##### TEKSTFRAGMENT

Rechtspraak
Rechtbank Rotterdam (Locatie Rotterdam), 8 april 2020
ECLI:NL:RBROT:2020:2974
Feiten
Stichting Het Dilemma (hierna: de Stichting) exploiteerde een niet-commerciële coffeeshop te Zwijndrecht. Werkneemster is per 1 januari 2015 in dienst bij de Stichting in de functie van shopmanager. De heer X was tot 1 oktober 2019 de directeur-bestuurder van de Stichting. Werkneemster was ermee bekend dat de heer X bij het inkopen van cannabis steeds € 0,10 per gram buiten de administratie heeft gehouden. Door die praktijk is een zogenoemde schaduwkas gevormd van meer dan € 300.000. Per 1 oktober 2019 is mevrouw Y in dienst getreden als bestuurder van de Stichting. Na het aantreden van mevrouw Y is werkneemster benaderd door de heer X. Hij wilde de schaduwkas verdelen over het managementteam en de beveiligers. Werkneemster heeft dit op 24 oktober 2019 aan mevrouw Y gemeld. Mevrouw Y is een onderzoek gestart. Op 30 oktober 2019 heeft de raad van toezicht de heer X op non-actief gesteld vanwege de door mevrouw Y geconstateerde fraude. De raad van toezicht heeft mevrouw Y op 19 november 2019 op staande voet ontslagen. De raad van toezicht heeft mevrouw Z als nieuwe directeur-bestuurder benoemd. Werkneemster heeft op 19 november 2019 geregistreerd dat zij ziek is. Op 20 en 21 november 2019 heeft de politie de coffeeshop binnengetreden en een aanzienlijk bedrag aan contant geld, waaronder de schaduwkas, in beslag genomen. Op 22 november 2019 heeft mevrouw Z werkneemster opgedragen om zich diezelfde dag om 10.00 uur op kantoor te melden met alle bedrijfsinformatie en bedrijfsmiddelen die zij van de Stichting in bezit heeft. Werkneemster heeft aangegeven zich ziek te hebben gemeld. De Stichting heeft werkneemster op 22 november 2019 op staande voet ontslagen wegens – kort gezegd – bedrog en fraude en het hardnekkig weigeren aan redelijke bevelen of opdrachten van de Stichting te voldoen. De Stichting verzoekt werkneemster te veroordelen om aan de Stichting een bedrag van € 7.198,93, bestaande uit de gefixeerde schadevergoeding, te voldoen.
Oordeel
Op grond van artikel 7:677 lid 2 BW is de partij die door opzet of schuld aan de wederpartij een dringende reden heeft gegeven om de arbeidsovereenkomst onverwijld op te zeggen, aan de wederpartij een vergoeding verschuldigd, indien de wederpartij van die bevoegdheid gebruik heeft gemaakt. De Stichting heeft werkneemster op 22 november 2019 op staande voet ontslagen. In de beschikking van heden in zaak met het zaaknummer 8273690 \ HA VERZ 20-6 [AR 2020-0495] is echter geoordeeld dat dit ontslag niet rechtsgeldig is vanwege het ontbreken van een dringende reden. Dit betekent dat er geen grond is voor toekenning van de verzochte vergoeding. Het verzoek wordt dus afgewezen.

##########
##### TE BEOORDELEN GEGEVENS

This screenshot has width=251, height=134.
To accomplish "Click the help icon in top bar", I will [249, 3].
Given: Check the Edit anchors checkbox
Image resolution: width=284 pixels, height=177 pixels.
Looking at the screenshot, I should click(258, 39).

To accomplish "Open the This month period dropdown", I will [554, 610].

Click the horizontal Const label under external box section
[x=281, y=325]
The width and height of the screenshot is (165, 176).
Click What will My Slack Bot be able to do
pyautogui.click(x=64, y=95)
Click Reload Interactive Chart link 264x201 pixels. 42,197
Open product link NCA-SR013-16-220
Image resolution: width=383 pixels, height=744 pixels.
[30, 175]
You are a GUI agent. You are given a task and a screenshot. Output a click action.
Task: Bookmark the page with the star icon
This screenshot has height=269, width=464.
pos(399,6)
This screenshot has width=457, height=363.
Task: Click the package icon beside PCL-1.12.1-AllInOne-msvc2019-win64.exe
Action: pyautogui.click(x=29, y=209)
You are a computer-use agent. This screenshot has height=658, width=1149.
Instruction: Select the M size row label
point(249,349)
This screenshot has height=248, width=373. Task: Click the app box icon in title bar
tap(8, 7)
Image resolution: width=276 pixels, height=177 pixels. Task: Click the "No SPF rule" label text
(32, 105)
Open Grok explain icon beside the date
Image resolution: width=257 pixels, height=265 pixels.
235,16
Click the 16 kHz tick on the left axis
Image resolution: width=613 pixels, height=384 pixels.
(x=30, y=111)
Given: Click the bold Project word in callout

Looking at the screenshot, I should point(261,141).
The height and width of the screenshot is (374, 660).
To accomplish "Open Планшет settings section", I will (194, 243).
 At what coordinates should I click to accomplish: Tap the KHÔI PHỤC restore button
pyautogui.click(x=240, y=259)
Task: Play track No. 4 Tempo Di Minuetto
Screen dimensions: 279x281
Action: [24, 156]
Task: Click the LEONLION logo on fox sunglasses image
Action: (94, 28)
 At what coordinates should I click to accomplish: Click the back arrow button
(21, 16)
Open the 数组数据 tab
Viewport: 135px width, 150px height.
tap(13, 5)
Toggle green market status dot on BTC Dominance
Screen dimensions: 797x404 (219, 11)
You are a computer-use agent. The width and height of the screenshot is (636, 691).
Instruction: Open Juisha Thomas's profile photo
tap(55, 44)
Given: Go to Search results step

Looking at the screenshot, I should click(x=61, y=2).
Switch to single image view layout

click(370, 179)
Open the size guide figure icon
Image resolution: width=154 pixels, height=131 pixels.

##########

**OPDRACHTEN**
1. Leg in één tot drie zinnen uit waarom het verzoek van de Stichting om een vergoeding in de uitspraak wordt afgewezen.
2. Op welke datum meldde werkneemster volgens de uitspraak aan mevrouw Y dat de heer X de schaduwkas wilde verdelen?

**ANTWOORDEN**
1. In een andere beschikking van dezelfde dag is geoordeeld dat het ontslag op staande voet van werkneemster niet rechtsgeldig is, omdat een dringende reden ontbreekt. Daardoor is er geen grond om de vergoeding op basis van artikel 7:677 lid 2 BW toe te kennen.

2. Op 24 oktober 2019.